Archive for February, 2011

Reckless Courage

Sunday, February 13th, 2011

The Book of the Week is “Reckless Courage” by William Fuller with Jack Haines, published in 2004.  This book focuses on a family living in Stavanger, Norway during World War II.  It also provides a bit of Norwegian history.  One of the family’s sons, Gunnar, a teenager, risked his life needlessly to irk the enemy in various little ways, out of anger against the German occupation of Norway.

Before getting to the heart of the story, this blogger would like to convey some information about the Norwegian education system (at least during WWII):  Students in a given class had the same teacher for their entire seven years in elementary school.  Almost all of the teachers were men, and teaching was a highly regarded profession.  Most schools started every morning with a Lutheran prayer and hymn.

When Russia invaded Finland in late 1939, Norway sympathized with Finland, as “Norwegians felt a special closeness with the Finns, who they saw as hardy like themselves, not soft and effete like the Danes and Swedes.”  October 1942 saw the Gestapo abducting Norwegian Jews– half of whom were assisted by various good-samaritan groups and individuals, in escaping to Sweden.
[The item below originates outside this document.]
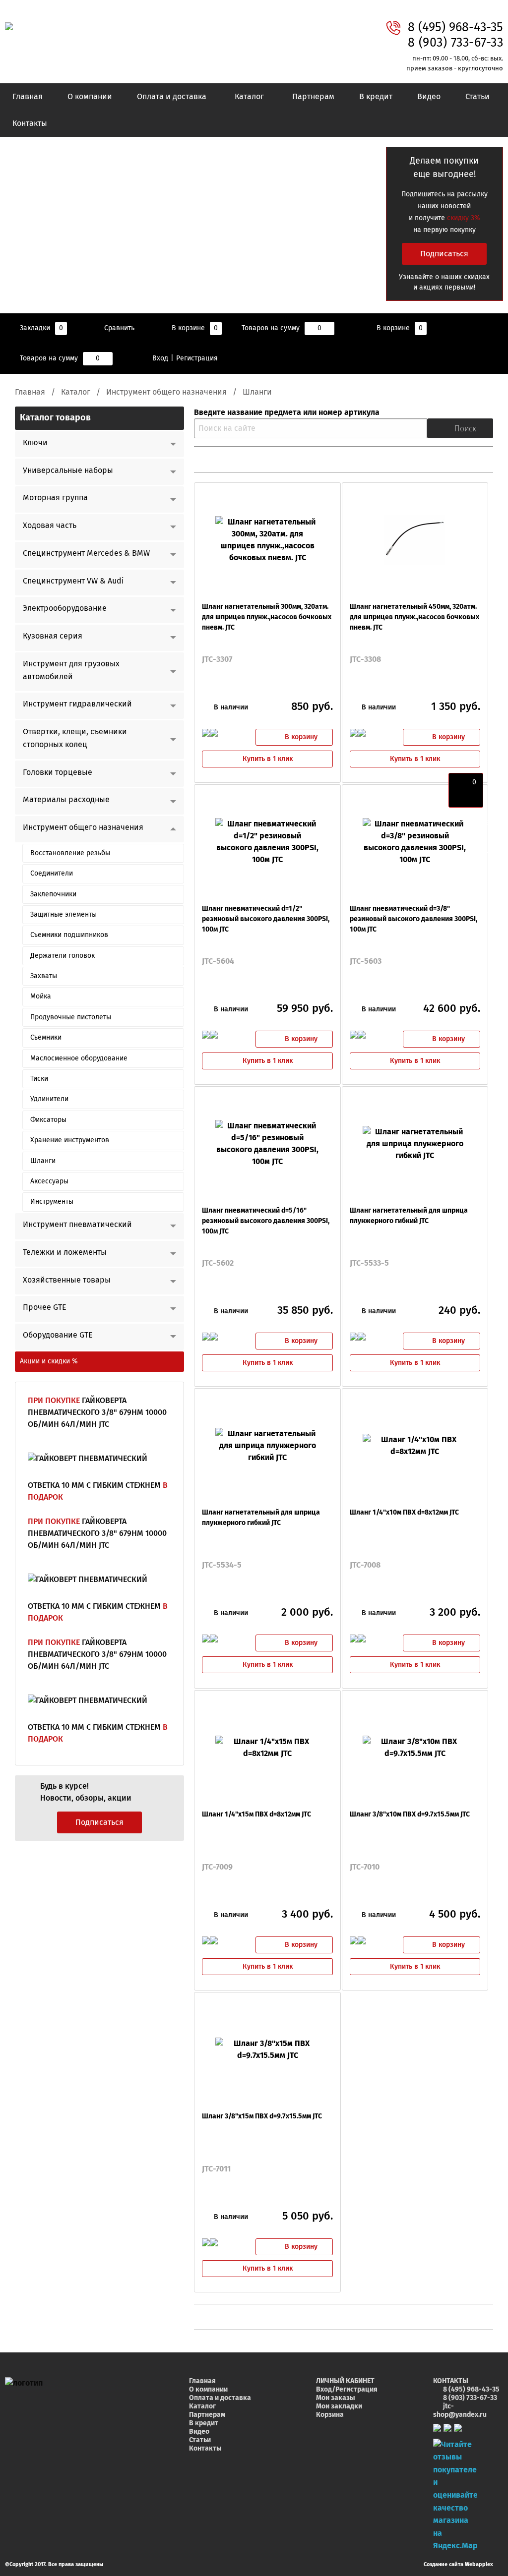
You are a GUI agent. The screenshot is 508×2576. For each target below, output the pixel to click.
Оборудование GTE (58, 1335)
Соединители (51, 873)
On more than one occasion, the aforementioned Gunnar, without being caught, was able to relieve German soldiers of their firearms when they had let down their guard.  There was a close call, however, when an officer at the hotel where Gunnar worked, threatened to search Gunnar’s house.  The teen was shaking in his shoes, as, “In his basement were a machine gun, three pistols, ammunition and a few grenades thrown in for good measure.”  Luckily, the officer did not follow through on the threat.

Read the book for more of Gunnar’s adventures and interesting thoughts on how the course of the war was changed by various incidents.

My Childhood

Sunday, February 6th, 2011

The Book of the Week is “My Childhood” by Maxim Gorky, first published in 1913.  This slim volume describes the first sad ten years of Gorky’s life (1868-1878), although throughout, neither dates nor place-names are specified.  Gorky’s father died when he was very young, and his mother chose not to live with the author and her parents.  His (maternal) grandfather was physically and verbally abusive toward him and his grandmother.  Alcohol and violence flowed freely among them and his uncles, who ran a fabric-dyeing business.  Gorky felt his character was shaped by the “various simple obscure people” he met while growing up.  He learned to accept the way the Russians did, that “through the poverty and squalor of their lives, suffering comes as a diversion, is turned into a game and they play at it like children and rarely feel ashamed of their misfortune.”

His grandmother gave birth to eighteen children, but it was not made clear how many survived.  She frequently told him stories and advised him on culinary and religious matters.  Her meager income was derived by lace-making.  She had learned the craft at ten years of age from her mother who had become crippled.  Thereafter, they did not need to beg anymore.  Sometimes Gorky’s mother put in a brief appearance and later she quickly disappeared, leaving nothing at all to be remembered by.  He began short-lived bouts of formal education, and endured Bible-related and poetry teachings from his grandparents.  By the end of his first decade, Gorky had fallen in with a crowd of kids his own age with whom he hung out on the streets, and was taking care of a baby brother.